> **TASK INSTRUCTIONS**: Your answer should be an exact copy of the lines from the one containing "Image resolution: width=1272" through the last line of the records below, without any pictures.
### EXERCISE DATA ###
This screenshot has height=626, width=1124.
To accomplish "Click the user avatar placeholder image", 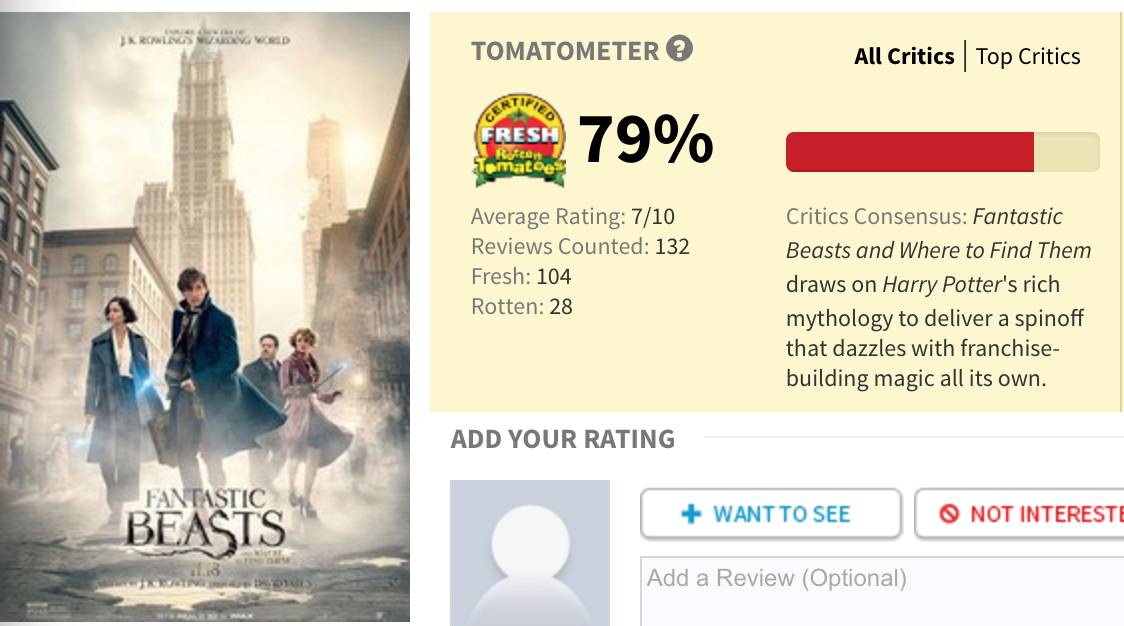I will [x=529, y=553].
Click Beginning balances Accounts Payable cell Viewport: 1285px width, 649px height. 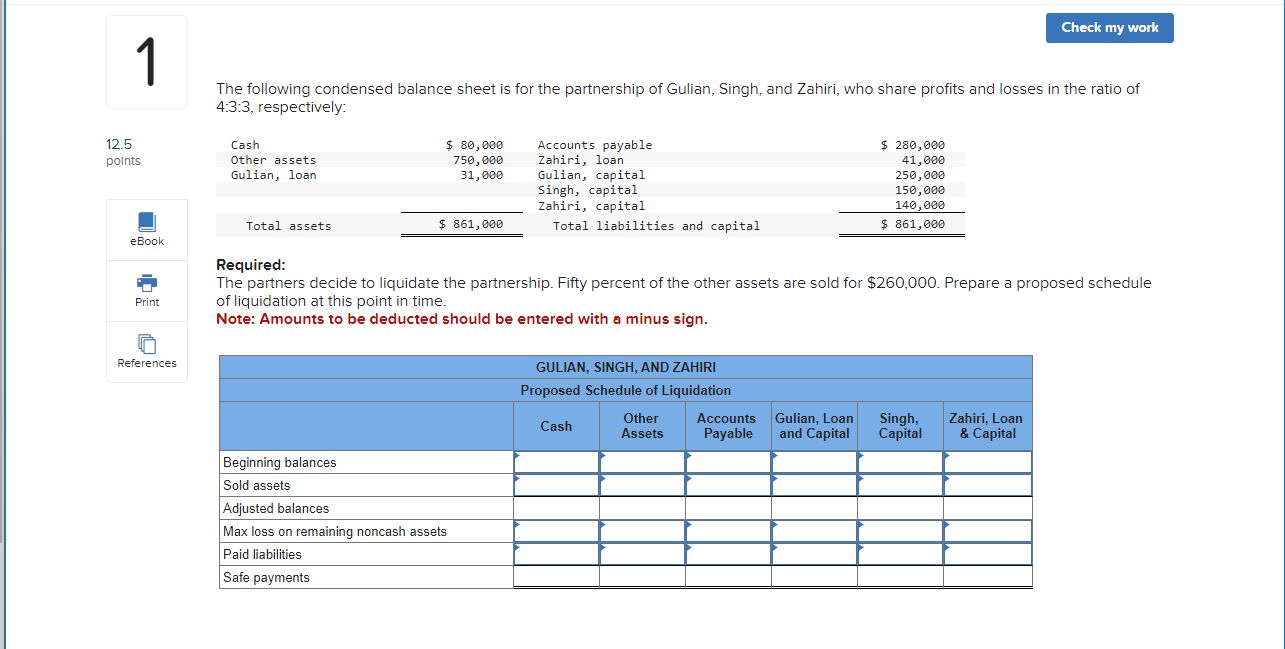pos(728,462)
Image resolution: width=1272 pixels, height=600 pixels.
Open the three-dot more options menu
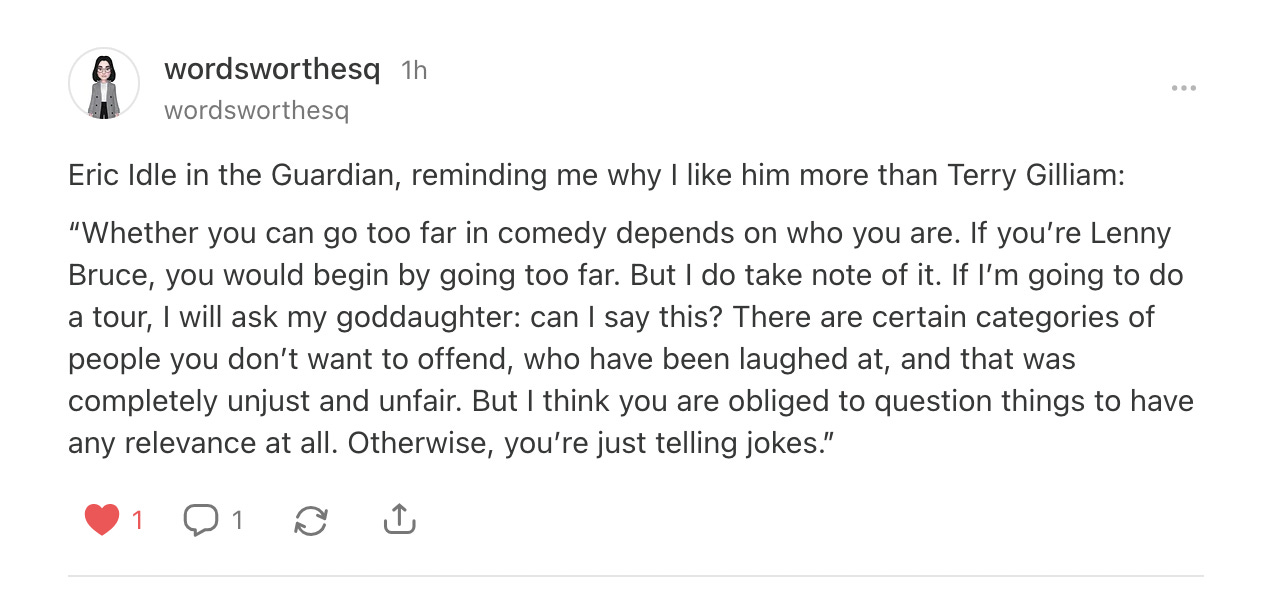coord(1183,88)
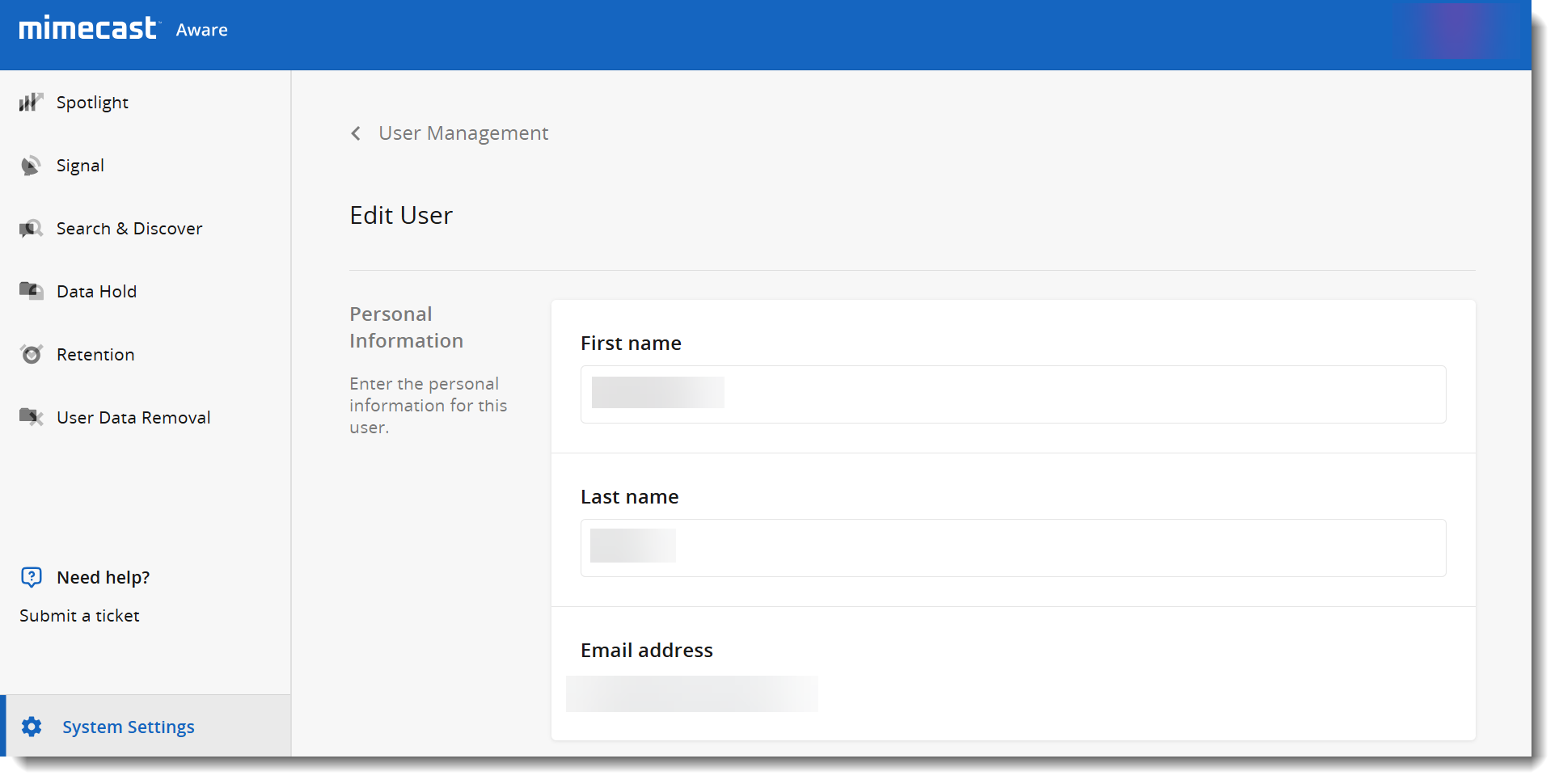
###
> **RESULT OF THIS TASK**:
Image resolution: width=1272 pixels, height=600 pixels.
Open the three-dot more options menu
coord(1183,88)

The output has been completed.